ReCAP-8B / README.md
yuxi5's picture
Upload model from sft8
49fa637 verified
---
license: apache-2.0
library_name: transformers
base_model: Qwen/Qwen3-VL-8B-Thinking
pipeline_tag: image-text-to-text
tags:
- vision-language-model
- image-text-to-text
- transformers
- qwen3-vl
---
# ReCAP-8B
ReCAP-8B is a vision-language model fine-tuned from
[Qwen/Qwen3-VL-8B-Thinking](https://huggingface.co/Qwen/Qwen3-VL-8B-Thinking), designed to enable **robust CAPTCHA solving within native GUI agents** while preserving general GUI interaction capabilities.
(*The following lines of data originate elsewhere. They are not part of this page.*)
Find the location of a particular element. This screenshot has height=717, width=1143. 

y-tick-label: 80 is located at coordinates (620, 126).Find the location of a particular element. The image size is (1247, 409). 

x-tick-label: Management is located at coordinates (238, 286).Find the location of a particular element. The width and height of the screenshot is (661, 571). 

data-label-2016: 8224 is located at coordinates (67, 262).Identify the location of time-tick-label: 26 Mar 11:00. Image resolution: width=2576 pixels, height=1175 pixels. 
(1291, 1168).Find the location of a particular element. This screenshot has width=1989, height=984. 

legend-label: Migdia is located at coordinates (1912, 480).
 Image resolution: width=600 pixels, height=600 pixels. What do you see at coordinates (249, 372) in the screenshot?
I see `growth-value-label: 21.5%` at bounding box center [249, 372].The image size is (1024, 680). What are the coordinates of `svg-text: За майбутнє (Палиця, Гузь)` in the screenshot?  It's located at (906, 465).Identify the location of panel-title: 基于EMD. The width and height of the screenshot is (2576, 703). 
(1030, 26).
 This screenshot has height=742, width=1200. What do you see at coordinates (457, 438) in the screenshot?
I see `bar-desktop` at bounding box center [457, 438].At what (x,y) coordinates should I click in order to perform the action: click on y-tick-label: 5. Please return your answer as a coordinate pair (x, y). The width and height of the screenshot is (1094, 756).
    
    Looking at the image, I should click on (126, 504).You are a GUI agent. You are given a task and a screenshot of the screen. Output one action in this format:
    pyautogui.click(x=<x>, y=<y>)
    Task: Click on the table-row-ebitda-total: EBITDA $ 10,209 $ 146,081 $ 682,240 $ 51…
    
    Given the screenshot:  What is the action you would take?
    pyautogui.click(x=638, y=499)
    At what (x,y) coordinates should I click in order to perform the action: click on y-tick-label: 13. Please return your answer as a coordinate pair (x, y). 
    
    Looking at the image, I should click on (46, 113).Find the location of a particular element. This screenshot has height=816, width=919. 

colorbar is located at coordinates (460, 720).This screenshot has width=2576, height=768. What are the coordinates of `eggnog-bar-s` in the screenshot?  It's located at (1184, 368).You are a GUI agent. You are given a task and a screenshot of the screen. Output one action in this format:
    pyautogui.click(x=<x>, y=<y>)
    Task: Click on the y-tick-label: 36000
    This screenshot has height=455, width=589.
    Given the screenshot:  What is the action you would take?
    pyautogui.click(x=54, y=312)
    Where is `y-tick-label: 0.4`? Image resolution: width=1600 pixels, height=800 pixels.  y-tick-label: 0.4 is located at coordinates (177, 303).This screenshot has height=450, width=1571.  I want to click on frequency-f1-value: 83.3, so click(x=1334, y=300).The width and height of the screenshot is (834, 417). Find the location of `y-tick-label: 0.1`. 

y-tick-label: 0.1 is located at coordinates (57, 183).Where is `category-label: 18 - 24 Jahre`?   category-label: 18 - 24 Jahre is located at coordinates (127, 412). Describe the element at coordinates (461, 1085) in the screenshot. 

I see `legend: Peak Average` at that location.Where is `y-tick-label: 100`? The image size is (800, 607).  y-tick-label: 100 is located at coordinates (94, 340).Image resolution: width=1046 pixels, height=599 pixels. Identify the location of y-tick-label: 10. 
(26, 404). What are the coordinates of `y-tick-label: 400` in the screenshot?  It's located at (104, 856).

This model is introduced in *“CAPTCHA Solving for Native GUI Agents: Automated Reasoning-Action Data Generation and Self-Corrective Training”*.
---
## 🚀 Overview
ReCAP-8B extends a general-purpose GUI agent with **CAPTCHA-solving ability** by learning from structured **reasoning-action trajectories**.
It operates end-to-end:
- Input: raw screenshots
- Output: reasoning + executable GUI actions (click, type, drag)
---
## ✨ Key Features
- **Unified agent**: Handles both CAPTCHA and general GUI tasks
- **Reasoning-action modeling**: Learns both decisions and execution
- **Self-correction**: Improves robustness by learning from failures
- **Efficient interaction**: Generates multiple actions per step
---
## 🧠 Capabilities
Supports diverse CAPTCHA types:
- Text / OCR
- Icon selection & matching
- Image grid reasoning
- Slider / drag tasks
- Multi-step interaction challenges
Core skills:
- Visual understanding
- Spatial reasoning
- Continuous control
- Multi-step planning
---
## 📊 Performance
- ~71.9% success rate on synthetic CAPTCHA benchmark
- Strong improvements on interaction-heavy tasks (e.g., slider, image grid)
- Maintains competitive performance on general GUI benchmarks
---
## 🔒 Ethical Considerations
This model is released for **research purposes only**.
It is intended to study and improve the robustness of human-verification systems, not to bypass them.